Data =>
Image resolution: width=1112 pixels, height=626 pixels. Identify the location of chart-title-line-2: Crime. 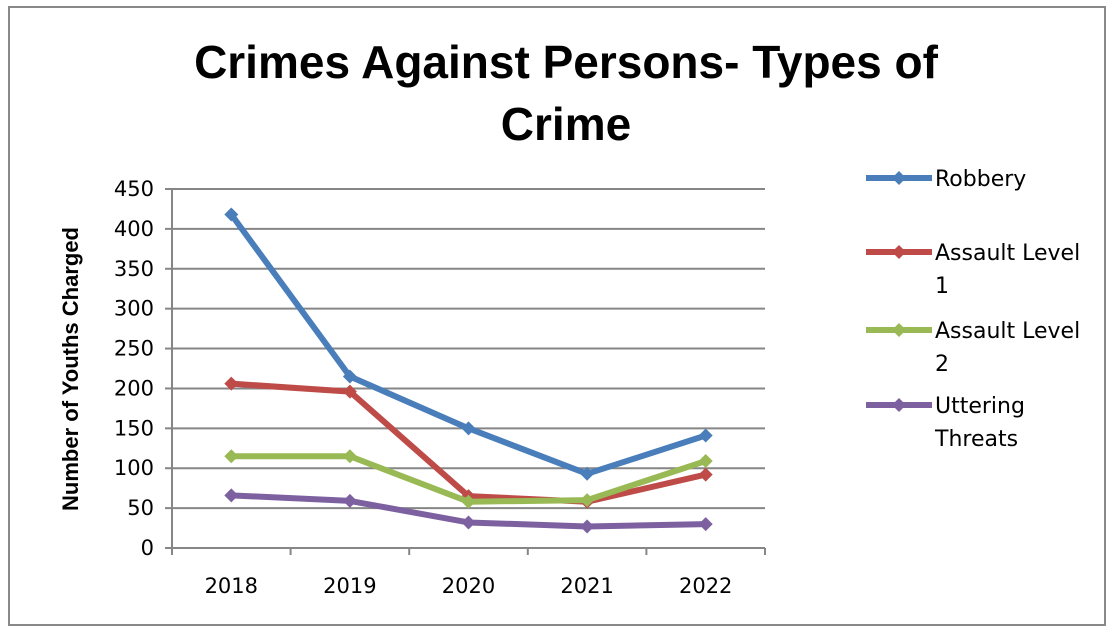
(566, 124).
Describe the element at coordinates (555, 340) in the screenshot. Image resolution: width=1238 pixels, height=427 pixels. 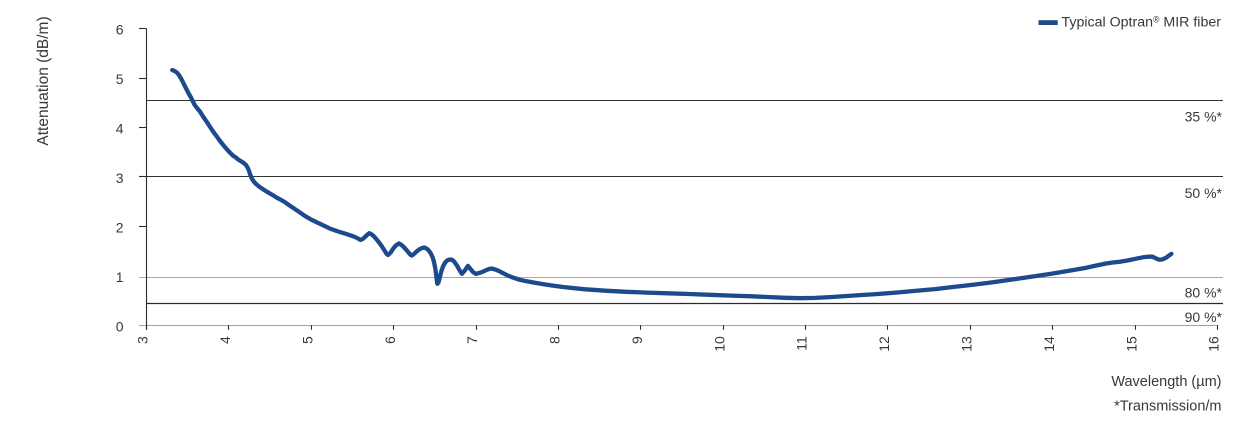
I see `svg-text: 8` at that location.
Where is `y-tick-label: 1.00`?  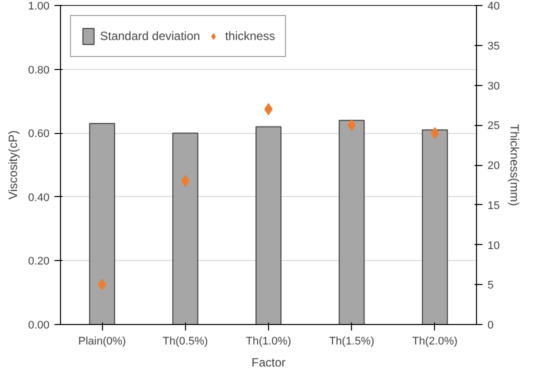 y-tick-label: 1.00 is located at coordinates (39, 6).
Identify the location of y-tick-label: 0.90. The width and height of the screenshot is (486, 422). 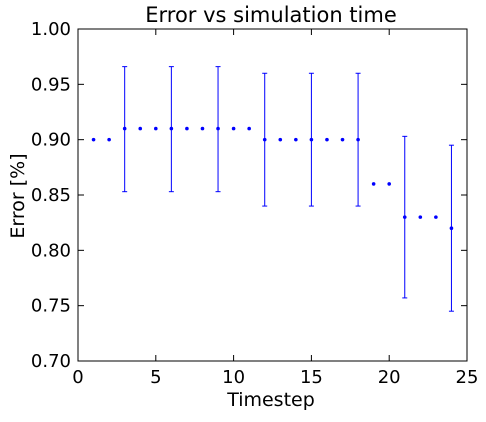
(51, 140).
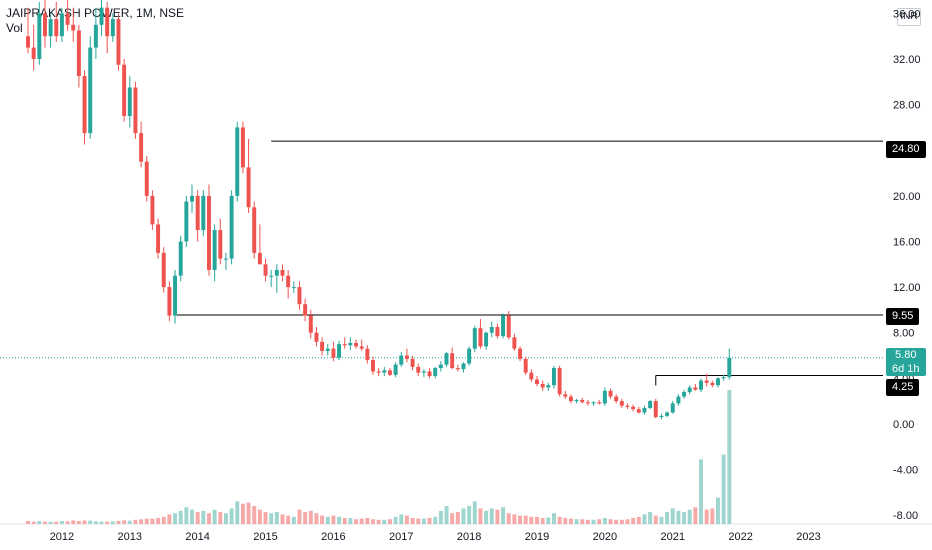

What you have to do => Copy the entries from the line containing "Identify the location of y-tick-label: 0.90." through the end of the entries, inclusive, swapping "screenshot" for "image" and leaving everything else the same. Leave out the pictures.

Exercise output =>
Identify the location of y-tick-label: 0.90. The width and height of the image is (486, 422). 
(51, 140).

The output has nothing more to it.